Winter survival estimates, using FDR, were based on a varieties dormancy reaction to shortening daylength. This reaction was a survival mechanism to minimize frost damage and conserving food reserves. The degree of a varieties dormancy reaction in the absence of any other measurement, gave farmers a fairly good indication of level of winter survival. However, FDR had difficulty in predicting the actual winter survival differences between varieties with similar fall dormancy classes or even within a dormancy class. Varieties of the same Fall Dormancy could often vary significantly for actual winter survival following a harsh winter.
For many years, this “Fall Dormancy Rating” was a useful tool for researchers and farmers in estimating the winter survival and/or adaptation of varieties to cold or hot climates. However, this system did have its limitations and drawbacks. Winter survival was estimated solely on a varieties survival mechanism of conserving food reserves. The plants reserved food by reducing fall growth and not on actual winter survival performance data.

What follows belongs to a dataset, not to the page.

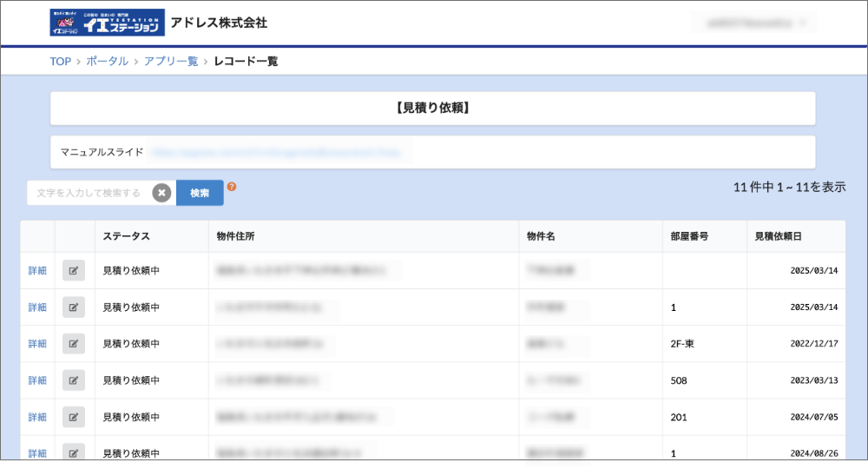Image resolution: width=868 pixels, height=469 pixels.
Task: Click edit icon for room 508 row
Action: pyautogui.click(x=74, y=380)
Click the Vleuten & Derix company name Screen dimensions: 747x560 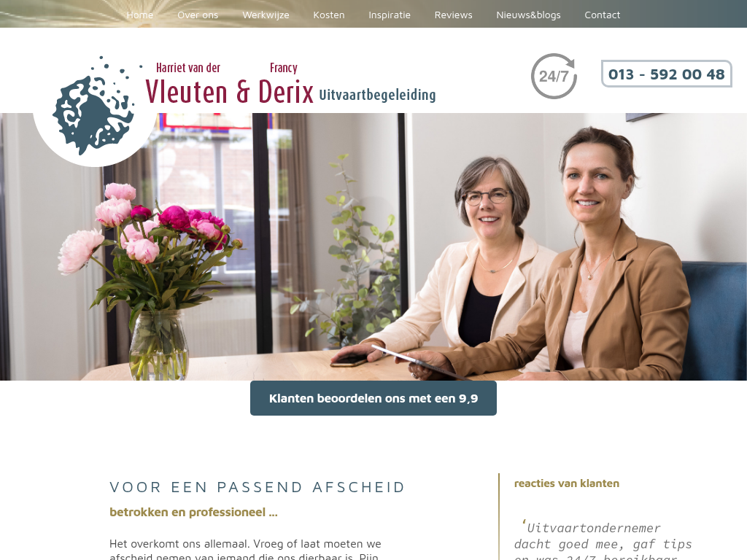coord(229,91)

In addition of using FDR as a tool to estimate winter survival, alfalfa researchers have known for years that factors associated with higher yields (vigor, fast regrowth, and extended fall and spring growth) increased as you moved up the fall dormancy rating scale from 1-10. Farmers and researchers often saw the extra yield potential of a FD 5 over a FD 4 or a FD 4 over a FD 3. They were at a loss of how to capture that yield without risking winterkill. As a result growers were often conservative in their selection of a variety based on FDR. If a farmer was raising a FD 4 and experienced severe winterkill, the next time the grower planted alfalfa he planted a FD 3 (Figure 3). High yield potential, less dormant varieties were overlooked in this selection method due to the uncertainty of their actual ability to survive a harsh winter and winterkill.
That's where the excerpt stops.